Work item: Below are some records. Quote exactly the lines from the one that contains "file name line" through the last, both included, and leave out the pictures.

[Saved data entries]
____

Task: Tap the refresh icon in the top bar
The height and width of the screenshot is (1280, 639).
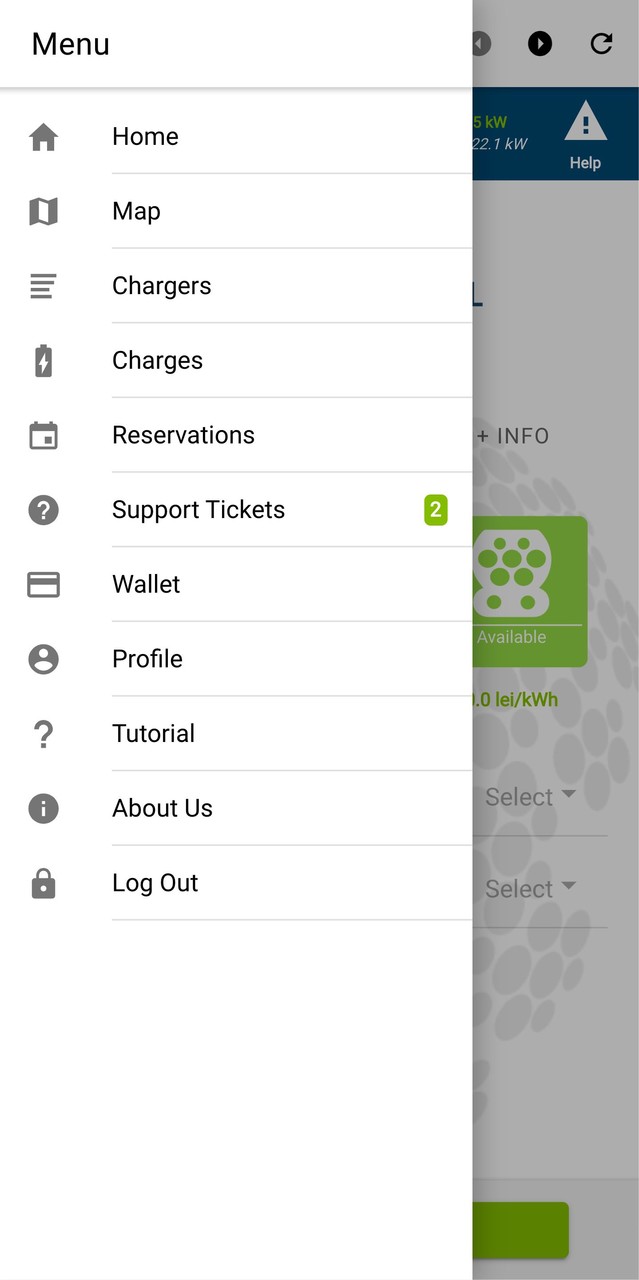Action: (x=601, y=44)
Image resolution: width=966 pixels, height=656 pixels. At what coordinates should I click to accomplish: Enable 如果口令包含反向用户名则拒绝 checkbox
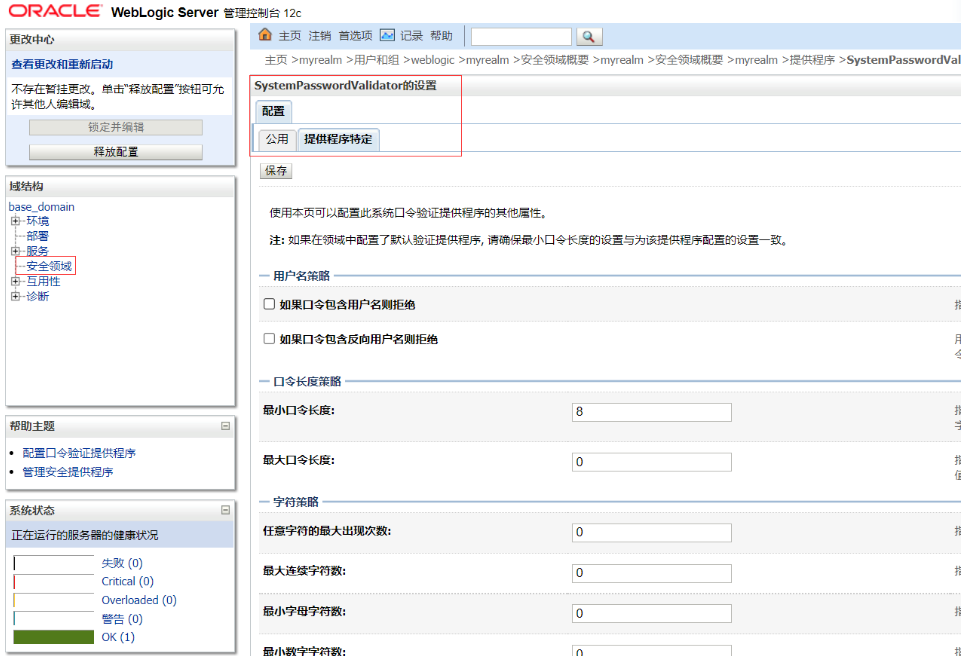click(269, 339)
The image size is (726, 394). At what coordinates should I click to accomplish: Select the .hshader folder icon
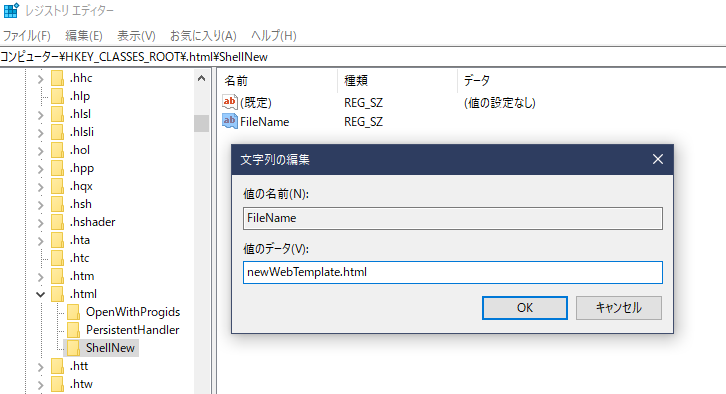coord(57,222)
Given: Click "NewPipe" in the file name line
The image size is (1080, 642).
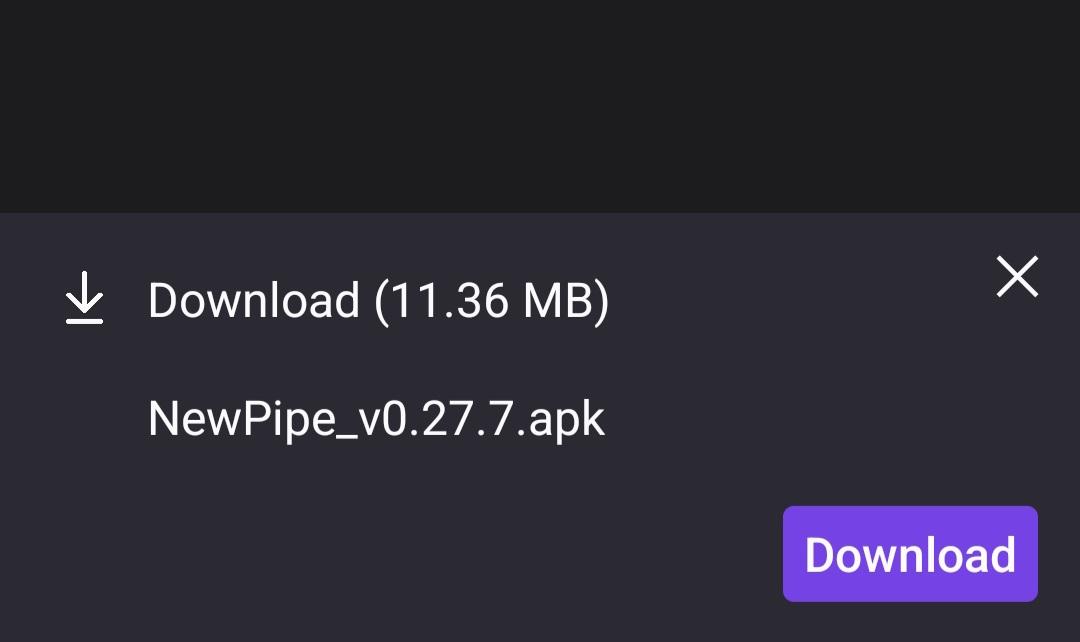Looking at the screenshot, I should click(x=242, y=419).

____

Answer box:
Given: Click "NewPipe" in the file name line
The image size is (1080, 642).
Looking at the screenshot, I should click(x=242, y=419).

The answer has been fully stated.